0

I am trying to save dataframes to parquet and then load them into redshift. For that i do the following:

parquet_buffer = BytesIO()
df.to_parquet(parquet_buffer,index=False,compression='gzip')
s3.Bucket(write_bucket).put_object(Key=write_path,Body=parquet_buffer.getvalue())

I then load the saved file directly into redshift using the "COPY" command:

COPY table_name
from write_path
iam_role my_iam_role
FORMAT AS PARQUET

It leads the following error: write path: has an incompatible Parquet schema for column ...
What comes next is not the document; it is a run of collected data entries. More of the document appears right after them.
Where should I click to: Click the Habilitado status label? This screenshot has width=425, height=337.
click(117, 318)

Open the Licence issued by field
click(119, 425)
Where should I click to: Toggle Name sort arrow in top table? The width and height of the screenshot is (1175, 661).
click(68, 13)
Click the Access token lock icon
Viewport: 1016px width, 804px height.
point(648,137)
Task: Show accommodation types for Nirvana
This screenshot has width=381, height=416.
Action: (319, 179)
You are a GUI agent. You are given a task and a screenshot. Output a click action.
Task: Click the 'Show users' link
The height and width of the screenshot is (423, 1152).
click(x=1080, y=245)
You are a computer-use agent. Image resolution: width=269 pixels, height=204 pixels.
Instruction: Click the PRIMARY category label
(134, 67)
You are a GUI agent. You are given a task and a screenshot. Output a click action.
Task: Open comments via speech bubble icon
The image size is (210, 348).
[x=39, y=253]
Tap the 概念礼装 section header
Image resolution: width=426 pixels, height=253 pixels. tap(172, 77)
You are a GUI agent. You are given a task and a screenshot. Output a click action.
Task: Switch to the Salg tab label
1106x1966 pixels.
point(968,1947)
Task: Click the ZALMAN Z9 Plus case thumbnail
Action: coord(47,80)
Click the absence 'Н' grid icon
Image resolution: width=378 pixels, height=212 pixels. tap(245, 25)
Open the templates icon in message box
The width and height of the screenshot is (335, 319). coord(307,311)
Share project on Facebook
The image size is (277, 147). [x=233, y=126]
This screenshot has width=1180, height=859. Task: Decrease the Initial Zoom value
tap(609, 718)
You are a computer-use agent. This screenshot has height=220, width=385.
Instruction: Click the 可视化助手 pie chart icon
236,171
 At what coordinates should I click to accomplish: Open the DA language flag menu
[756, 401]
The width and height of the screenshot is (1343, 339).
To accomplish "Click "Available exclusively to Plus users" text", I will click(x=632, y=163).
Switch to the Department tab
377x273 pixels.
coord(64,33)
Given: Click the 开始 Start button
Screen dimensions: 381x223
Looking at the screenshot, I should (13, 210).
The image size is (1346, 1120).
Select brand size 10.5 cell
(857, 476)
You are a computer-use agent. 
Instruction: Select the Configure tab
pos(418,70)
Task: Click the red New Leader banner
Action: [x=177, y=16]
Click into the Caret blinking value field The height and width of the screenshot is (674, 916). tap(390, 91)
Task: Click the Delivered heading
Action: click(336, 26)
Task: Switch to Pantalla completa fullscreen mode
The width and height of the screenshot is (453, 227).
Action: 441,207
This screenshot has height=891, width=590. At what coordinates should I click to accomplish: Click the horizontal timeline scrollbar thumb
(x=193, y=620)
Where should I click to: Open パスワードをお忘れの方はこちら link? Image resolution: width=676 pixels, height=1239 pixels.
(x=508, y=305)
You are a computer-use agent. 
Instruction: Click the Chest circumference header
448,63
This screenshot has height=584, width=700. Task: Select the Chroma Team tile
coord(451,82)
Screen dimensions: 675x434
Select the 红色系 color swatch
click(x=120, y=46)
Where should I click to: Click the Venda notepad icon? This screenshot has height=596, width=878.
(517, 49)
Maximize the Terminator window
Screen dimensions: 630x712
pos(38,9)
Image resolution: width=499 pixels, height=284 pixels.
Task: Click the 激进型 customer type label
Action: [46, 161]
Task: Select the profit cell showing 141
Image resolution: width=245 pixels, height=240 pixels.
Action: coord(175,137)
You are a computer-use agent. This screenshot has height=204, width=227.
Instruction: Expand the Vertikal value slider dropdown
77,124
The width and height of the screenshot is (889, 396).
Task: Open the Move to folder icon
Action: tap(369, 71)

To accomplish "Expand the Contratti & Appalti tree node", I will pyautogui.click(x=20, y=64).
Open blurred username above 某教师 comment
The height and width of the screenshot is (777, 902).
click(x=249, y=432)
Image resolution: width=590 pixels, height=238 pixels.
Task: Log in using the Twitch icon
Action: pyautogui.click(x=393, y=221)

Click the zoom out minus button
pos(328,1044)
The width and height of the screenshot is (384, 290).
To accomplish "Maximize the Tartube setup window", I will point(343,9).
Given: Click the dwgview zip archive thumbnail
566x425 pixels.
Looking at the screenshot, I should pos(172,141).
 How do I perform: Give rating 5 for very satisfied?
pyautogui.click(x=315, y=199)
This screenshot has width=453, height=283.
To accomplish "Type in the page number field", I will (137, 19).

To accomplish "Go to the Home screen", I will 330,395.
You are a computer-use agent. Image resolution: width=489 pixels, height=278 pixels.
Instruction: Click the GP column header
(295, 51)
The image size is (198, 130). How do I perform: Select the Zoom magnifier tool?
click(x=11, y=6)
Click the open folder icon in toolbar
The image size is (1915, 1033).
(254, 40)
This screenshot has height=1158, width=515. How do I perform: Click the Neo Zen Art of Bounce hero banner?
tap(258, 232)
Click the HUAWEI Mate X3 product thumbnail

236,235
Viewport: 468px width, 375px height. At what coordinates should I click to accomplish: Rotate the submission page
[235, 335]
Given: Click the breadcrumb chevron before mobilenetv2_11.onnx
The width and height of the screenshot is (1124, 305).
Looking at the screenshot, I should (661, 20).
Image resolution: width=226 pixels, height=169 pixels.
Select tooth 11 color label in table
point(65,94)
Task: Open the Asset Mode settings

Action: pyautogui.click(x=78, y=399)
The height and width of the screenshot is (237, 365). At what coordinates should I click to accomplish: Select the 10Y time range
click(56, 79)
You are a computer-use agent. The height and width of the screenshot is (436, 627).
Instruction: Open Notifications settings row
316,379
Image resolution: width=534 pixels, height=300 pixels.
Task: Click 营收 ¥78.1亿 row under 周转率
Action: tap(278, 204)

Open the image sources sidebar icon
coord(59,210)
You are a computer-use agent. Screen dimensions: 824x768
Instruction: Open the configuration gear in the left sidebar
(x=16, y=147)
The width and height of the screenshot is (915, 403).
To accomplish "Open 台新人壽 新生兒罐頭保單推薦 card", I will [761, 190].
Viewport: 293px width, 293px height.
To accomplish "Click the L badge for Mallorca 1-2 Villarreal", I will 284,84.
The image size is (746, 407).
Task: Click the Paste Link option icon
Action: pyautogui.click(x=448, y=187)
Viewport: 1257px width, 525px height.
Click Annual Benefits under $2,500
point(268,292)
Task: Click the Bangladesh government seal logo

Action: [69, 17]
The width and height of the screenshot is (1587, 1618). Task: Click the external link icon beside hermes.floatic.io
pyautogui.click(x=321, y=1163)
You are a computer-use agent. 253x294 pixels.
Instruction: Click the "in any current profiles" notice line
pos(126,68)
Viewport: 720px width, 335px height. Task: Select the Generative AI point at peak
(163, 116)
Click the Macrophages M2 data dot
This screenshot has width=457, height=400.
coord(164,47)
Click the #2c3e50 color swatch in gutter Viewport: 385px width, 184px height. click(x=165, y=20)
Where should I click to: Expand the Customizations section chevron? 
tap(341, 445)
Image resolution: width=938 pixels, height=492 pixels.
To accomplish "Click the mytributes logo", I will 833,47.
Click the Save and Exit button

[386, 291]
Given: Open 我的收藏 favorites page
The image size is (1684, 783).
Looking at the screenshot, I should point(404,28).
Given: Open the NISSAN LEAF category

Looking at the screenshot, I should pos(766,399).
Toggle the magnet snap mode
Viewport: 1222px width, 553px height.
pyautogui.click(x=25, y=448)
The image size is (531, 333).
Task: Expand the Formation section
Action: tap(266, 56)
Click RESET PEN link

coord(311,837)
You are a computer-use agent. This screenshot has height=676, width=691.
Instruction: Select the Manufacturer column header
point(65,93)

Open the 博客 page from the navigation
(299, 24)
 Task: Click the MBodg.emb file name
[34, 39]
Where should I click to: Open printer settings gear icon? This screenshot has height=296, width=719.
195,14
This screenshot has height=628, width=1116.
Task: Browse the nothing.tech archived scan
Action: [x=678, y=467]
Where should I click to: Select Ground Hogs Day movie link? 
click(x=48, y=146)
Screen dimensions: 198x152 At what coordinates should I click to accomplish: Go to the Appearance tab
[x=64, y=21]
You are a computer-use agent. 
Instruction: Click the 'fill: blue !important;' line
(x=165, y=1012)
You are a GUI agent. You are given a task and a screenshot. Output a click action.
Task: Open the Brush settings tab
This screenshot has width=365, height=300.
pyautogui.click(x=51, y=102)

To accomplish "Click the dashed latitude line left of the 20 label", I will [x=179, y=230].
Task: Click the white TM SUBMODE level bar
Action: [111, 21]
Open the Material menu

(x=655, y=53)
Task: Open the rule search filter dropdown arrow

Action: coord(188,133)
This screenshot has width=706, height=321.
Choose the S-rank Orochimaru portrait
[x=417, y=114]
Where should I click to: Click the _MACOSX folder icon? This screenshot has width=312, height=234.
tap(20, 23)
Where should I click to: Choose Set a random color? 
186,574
If I apply the same procedure with .csv It works just fine. What causes the problem when switching to parquet?

FrankyBravo
  • 438
  • 1
  • 4
  • 12
  • Could you share a sample of your data? – bcosta12 Dec 19 '19 at 13:55
  • are you using pyarrow or fastparquet? i recommend pyarrow – Jon Scott Dec 19 '19 at 16:24
  • I am using Pyarrow – FrankyBravo Dec 19 '19 at 16:26
  • Are you sure Redshift know your parquet file is gzipped (ccording to [docs](https://docs.aws.amazon.com/redshift/latest/dg/copy-usage_notes-copy-from-columnar.html) it will know if the files have `.gz` suffix)? try adding `GZIP` flag to `COPY` command. – botchniaque Dec 20 '19 at 05:54
  • I don't think it is possible to have a GZIP flag as well as FORMAT AS PARQUET. I was hoping redshift would recognize by itself. However, the problem does not lie here, changing the compression to None did not change anything. – FrankyBravo Dec 28 '19 at 14:57

2 Answers2

2

If it's a problem with incompatible schema - there are some differences in column names or types.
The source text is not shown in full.